| Work task |
Copy out each line of the listing below where the string "computer" appears.

| Exercise material |
==============================
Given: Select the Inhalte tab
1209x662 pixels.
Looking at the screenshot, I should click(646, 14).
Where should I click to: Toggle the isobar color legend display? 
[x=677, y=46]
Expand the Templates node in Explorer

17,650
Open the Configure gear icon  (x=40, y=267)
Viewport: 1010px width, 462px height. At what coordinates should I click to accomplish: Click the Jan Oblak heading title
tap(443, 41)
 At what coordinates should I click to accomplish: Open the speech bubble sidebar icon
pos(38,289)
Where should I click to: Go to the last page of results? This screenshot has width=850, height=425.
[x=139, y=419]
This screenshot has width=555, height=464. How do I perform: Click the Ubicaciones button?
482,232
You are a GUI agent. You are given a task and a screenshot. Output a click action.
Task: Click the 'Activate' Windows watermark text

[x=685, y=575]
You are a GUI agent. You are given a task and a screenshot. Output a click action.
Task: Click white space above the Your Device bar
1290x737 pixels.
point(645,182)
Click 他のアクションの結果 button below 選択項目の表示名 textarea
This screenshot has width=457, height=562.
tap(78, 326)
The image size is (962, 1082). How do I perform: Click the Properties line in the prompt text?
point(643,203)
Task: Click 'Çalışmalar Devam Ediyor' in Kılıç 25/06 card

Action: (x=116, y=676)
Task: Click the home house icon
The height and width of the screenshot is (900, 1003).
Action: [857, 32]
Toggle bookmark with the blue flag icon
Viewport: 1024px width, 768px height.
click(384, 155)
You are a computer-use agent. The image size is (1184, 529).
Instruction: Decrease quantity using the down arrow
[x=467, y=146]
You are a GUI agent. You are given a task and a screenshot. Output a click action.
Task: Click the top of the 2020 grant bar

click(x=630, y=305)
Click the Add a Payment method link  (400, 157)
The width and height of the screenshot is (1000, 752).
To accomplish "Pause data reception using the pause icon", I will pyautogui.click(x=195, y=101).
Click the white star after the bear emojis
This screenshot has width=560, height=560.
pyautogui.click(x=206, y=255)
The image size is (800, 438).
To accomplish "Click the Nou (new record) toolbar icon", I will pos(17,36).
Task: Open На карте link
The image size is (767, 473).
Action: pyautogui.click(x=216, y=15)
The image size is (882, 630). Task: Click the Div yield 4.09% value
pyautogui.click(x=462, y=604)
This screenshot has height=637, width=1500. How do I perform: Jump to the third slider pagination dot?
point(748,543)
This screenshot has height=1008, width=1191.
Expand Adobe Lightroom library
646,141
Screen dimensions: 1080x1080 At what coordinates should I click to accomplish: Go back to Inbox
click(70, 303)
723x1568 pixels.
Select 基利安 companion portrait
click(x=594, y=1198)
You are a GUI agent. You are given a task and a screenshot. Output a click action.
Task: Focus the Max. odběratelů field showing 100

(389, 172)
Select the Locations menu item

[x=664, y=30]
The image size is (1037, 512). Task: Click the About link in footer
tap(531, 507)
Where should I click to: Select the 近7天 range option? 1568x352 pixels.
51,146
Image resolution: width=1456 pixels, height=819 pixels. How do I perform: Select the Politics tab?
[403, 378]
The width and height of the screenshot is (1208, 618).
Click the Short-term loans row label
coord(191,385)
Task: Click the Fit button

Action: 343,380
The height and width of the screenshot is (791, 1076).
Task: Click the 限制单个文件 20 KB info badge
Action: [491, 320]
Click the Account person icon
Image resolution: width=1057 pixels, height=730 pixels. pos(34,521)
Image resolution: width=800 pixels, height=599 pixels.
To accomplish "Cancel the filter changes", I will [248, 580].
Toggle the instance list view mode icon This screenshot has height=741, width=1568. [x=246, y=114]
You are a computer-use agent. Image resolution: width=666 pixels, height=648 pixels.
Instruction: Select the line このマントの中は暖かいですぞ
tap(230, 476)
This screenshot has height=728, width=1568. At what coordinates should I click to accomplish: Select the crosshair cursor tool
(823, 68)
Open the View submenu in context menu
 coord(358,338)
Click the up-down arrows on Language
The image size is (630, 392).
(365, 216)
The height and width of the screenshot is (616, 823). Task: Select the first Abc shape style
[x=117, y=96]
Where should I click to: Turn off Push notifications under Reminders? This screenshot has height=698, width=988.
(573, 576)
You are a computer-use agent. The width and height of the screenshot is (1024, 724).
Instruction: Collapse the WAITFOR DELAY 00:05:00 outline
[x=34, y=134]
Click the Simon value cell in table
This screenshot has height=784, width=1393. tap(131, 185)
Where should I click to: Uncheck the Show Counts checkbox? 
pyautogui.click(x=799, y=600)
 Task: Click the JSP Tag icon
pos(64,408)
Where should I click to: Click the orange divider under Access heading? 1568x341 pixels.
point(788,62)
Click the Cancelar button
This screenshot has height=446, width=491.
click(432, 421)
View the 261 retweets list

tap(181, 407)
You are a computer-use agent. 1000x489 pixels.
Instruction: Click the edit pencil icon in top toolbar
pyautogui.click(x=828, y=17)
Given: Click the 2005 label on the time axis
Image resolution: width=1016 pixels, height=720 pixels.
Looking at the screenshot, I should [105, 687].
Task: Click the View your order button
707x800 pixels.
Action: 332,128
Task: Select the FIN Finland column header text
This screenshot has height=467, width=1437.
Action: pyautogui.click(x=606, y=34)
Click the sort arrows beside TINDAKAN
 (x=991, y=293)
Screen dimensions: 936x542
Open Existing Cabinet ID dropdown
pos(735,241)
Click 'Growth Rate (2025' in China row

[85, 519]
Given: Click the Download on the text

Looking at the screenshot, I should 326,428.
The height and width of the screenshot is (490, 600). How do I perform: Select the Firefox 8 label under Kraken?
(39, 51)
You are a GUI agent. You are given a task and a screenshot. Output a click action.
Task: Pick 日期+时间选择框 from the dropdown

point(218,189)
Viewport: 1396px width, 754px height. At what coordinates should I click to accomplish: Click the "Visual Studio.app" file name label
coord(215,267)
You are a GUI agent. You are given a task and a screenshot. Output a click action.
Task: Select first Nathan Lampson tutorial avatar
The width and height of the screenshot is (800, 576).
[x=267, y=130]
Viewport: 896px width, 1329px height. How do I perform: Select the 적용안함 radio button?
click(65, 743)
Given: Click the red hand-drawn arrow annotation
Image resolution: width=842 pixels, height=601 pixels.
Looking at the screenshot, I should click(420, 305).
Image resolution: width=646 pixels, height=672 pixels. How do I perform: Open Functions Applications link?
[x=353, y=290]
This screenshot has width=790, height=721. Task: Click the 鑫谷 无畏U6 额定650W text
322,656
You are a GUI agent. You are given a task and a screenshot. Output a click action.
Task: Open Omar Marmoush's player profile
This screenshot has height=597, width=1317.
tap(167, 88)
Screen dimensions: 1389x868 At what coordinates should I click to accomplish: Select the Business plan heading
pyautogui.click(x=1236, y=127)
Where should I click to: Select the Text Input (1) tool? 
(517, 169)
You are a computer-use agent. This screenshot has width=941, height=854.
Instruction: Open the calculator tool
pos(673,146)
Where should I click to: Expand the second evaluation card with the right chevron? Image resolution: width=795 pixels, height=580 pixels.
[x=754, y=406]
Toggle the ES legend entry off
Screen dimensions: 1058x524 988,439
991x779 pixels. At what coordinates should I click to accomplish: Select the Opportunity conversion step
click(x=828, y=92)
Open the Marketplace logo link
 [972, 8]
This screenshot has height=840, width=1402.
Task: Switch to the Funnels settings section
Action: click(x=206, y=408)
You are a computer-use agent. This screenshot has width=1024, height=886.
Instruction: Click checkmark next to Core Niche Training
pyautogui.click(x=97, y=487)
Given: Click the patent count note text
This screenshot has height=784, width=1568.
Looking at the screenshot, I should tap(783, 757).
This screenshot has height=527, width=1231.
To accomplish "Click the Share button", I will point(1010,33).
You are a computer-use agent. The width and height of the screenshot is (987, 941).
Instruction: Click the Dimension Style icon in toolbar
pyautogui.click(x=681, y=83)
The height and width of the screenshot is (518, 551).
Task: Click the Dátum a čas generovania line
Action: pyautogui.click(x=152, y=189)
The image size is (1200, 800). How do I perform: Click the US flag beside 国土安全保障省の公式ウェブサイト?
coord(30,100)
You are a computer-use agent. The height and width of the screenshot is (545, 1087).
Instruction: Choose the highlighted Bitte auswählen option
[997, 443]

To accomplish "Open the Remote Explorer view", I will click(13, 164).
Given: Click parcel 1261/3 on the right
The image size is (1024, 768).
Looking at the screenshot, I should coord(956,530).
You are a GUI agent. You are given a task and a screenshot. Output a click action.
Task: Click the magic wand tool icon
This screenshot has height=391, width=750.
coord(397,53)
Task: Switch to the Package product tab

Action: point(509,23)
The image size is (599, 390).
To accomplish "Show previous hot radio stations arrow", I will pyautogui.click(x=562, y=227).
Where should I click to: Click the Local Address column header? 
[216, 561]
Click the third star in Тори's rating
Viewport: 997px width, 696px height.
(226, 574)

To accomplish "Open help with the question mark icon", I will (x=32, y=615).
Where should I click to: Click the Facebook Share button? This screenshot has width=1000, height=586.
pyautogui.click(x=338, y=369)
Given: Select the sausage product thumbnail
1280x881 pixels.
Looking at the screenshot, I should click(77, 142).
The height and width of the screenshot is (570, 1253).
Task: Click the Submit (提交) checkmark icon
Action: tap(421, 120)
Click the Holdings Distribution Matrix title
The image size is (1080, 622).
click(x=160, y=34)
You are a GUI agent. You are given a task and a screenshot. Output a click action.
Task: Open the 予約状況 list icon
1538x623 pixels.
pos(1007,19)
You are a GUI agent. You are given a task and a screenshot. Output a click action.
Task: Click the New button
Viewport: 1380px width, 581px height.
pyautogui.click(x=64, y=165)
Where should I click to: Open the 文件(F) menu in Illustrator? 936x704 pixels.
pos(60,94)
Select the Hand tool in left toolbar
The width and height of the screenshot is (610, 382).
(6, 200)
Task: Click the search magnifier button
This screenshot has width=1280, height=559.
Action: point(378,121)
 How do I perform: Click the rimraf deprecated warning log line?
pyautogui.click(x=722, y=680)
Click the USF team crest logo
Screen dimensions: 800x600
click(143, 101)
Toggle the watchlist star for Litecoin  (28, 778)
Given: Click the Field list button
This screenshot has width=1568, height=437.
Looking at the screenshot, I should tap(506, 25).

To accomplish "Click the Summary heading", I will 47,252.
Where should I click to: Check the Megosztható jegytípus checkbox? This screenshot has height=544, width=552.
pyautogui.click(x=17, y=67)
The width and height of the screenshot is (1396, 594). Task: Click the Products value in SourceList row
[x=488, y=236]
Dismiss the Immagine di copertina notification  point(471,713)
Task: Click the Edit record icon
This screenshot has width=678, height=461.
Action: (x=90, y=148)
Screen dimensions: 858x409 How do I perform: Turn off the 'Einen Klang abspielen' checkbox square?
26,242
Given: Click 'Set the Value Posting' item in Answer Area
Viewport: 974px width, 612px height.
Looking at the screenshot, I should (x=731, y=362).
==============================
| Answer to the exercise |
You are a computer-use agent. The image size is (1184, 529).
You are a computer-use agent. Image resolution: width=666 pixels, height=648 pixels.
You are a computer-use agent. The width and height of the screenshot is (1024, 724).
You are a computer-use agent. 1000x489 pixels.
You are a computer-use agent. This screenshot has width=941, height=854.
You are a computer-use agent. This screenshot has width=1024, height=886.
You are a computer-use agent. The width and height of the screenshot is (987, 941).
You are a computer-use agent. The height and width of the screenshot is (545, 1087).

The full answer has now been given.